Example of a group $G$ such that $G = N_1\cdots N_n$ and $N_i \cap N_j = \{e\}$ for all $i \neq j$ but $G$ is not the internal direct product of them.
Solution 1:
Let $H$ be a group with nontrivial center $Z$ and identity element $e$. Let $G=\{(a,b)\in H^2\mid a\equiv b\pmod{Z}\}$. Let $D = \{(h,h)\in H^2\mid h\in H\}$ be the diagonal subgroup of $H^2$.
The following are normal subgroups of $G$: $N_1=Z\times \{e\}$, $N_2 = D$, and $N_3=\{e\}\times Z$. For these choices, $N_i\cap N_j=\{(e,e)\}$ for $i\neq j$, and $N_1N_2N_3=G$. Note that $N_1\cap (N_2N_3)=N_1\neq \{(e,e)\}$.

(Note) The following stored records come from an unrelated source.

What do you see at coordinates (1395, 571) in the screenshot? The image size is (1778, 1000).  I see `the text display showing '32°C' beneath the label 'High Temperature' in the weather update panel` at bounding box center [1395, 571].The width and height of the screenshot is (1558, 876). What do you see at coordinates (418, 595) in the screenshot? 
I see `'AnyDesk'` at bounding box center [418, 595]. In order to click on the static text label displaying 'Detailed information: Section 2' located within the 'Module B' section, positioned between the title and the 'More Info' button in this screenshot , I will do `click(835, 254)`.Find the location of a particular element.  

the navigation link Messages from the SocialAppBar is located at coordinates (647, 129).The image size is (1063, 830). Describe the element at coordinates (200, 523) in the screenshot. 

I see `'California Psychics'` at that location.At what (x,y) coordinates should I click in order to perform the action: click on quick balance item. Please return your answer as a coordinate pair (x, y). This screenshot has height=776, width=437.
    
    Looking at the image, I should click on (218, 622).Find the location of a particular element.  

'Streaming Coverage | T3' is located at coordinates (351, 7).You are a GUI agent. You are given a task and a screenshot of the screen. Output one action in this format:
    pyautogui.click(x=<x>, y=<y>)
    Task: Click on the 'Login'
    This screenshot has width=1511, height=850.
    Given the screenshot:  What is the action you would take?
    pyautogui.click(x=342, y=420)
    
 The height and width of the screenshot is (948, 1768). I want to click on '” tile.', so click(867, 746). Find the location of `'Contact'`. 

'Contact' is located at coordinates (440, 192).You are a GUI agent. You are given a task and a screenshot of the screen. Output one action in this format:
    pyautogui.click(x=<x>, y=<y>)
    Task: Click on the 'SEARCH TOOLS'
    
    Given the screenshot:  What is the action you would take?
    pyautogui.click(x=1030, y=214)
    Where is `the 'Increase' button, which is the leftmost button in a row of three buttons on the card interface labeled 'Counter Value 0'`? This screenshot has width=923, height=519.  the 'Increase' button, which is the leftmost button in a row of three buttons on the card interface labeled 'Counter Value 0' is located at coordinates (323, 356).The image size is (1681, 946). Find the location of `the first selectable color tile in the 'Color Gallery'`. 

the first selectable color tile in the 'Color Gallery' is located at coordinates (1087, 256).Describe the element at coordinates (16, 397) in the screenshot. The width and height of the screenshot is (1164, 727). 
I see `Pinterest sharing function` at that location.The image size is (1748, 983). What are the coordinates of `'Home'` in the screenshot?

Since $H\cong D\leq G\leq H^2$, the group $G$ is abelian iff $H$ is abelian, so one can build nonabelian examples by starting with a nonabelian group $H$ with nontrivial center.
Solution 2:
Try the Klein 4-group $\mathbb{Z}_2 \times \mathbb{Z}_2=\{e,a,b,c\},$ and $N_1=\{e,a\},$ $N_2=\{e,b\},$ $N_3=\{e,c\}.$